Fini and the international stage of art
In 1931, Paris beckoned. There, she met the leading Surrealists – Henri Cartier-Bresson, Paul Éluard, Max Ernst, René Magritte, Salvador Dalí and Man Ray. Her imaginative and mystical works were soon included in the major Surrealist exhibitions: in 1936, for example, in both the International Surrealist Exhibition in London as well as the pioneering MoMA exhibition in New York, Fantastic Art, Dada, Surrealism. That same year, Fini also had her first solo exhibition in New York.
A subtle parry
The modern social ideals of the Surrealists were extremely appealing to the young female artist, but at the same time the movement’s relationship to women was fraught with contradictions. Like no other art movement before, Surrealism placed women, sexuality, desire and the female body at the centre of their artistic production. Leonor Fini, however, proffered a subtle parry to the omnipresence of the female body in Surrealist art.
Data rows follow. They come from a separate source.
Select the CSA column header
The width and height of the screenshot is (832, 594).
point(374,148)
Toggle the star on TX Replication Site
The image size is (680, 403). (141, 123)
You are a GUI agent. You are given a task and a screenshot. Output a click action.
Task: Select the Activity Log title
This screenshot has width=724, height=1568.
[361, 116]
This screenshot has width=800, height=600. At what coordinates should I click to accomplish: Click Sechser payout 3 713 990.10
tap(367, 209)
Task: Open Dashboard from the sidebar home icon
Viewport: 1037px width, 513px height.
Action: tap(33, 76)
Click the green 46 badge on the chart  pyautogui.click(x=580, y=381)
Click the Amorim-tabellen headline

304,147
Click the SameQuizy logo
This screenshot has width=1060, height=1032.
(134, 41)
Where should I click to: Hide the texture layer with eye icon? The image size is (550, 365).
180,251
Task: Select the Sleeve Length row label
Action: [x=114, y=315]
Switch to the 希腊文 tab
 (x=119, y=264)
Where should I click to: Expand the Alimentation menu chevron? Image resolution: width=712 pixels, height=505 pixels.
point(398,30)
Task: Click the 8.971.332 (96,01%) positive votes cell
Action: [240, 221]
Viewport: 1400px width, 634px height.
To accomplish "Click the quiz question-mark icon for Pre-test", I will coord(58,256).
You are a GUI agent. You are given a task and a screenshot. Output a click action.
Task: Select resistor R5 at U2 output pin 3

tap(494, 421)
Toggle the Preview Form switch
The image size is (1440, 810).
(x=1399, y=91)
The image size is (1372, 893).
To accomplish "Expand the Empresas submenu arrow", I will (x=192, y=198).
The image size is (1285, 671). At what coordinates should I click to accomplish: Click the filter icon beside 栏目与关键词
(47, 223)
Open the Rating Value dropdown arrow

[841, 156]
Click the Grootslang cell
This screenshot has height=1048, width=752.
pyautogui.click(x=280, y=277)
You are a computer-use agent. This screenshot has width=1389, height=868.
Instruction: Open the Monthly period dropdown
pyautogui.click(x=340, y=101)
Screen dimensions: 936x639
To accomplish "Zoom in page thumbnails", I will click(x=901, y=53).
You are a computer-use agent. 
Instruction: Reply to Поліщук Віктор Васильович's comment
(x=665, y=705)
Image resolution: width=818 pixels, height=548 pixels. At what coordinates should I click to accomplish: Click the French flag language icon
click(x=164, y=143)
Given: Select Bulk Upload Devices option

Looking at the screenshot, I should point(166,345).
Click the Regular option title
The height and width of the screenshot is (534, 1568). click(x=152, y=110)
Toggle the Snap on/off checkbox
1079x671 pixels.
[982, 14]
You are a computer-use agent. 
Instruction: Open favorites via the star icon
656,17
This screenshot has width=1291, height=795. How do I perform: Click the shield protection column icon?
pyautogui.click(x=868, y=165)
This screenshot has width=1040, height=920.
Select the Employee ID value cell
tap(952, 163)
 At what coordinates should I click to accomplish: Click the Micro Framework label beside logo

In her paintings, time and again she would place slumbering male nudes towered over by alert, strong and attired female figures. In doing so, Fini reversed the balance of power and challenged art-historical motifs.
In addition to her painterly work, Fini also produced a variety of stage and costume designs for opera, ballet, theatre and film, and illustrated works by well-known authors (for example, Baudelaire’s Flowers of Evil). The artist’s reputation nevertheless slowly waned over the years and, by the time she died in Paris in 1996, she had drifted into obscurity.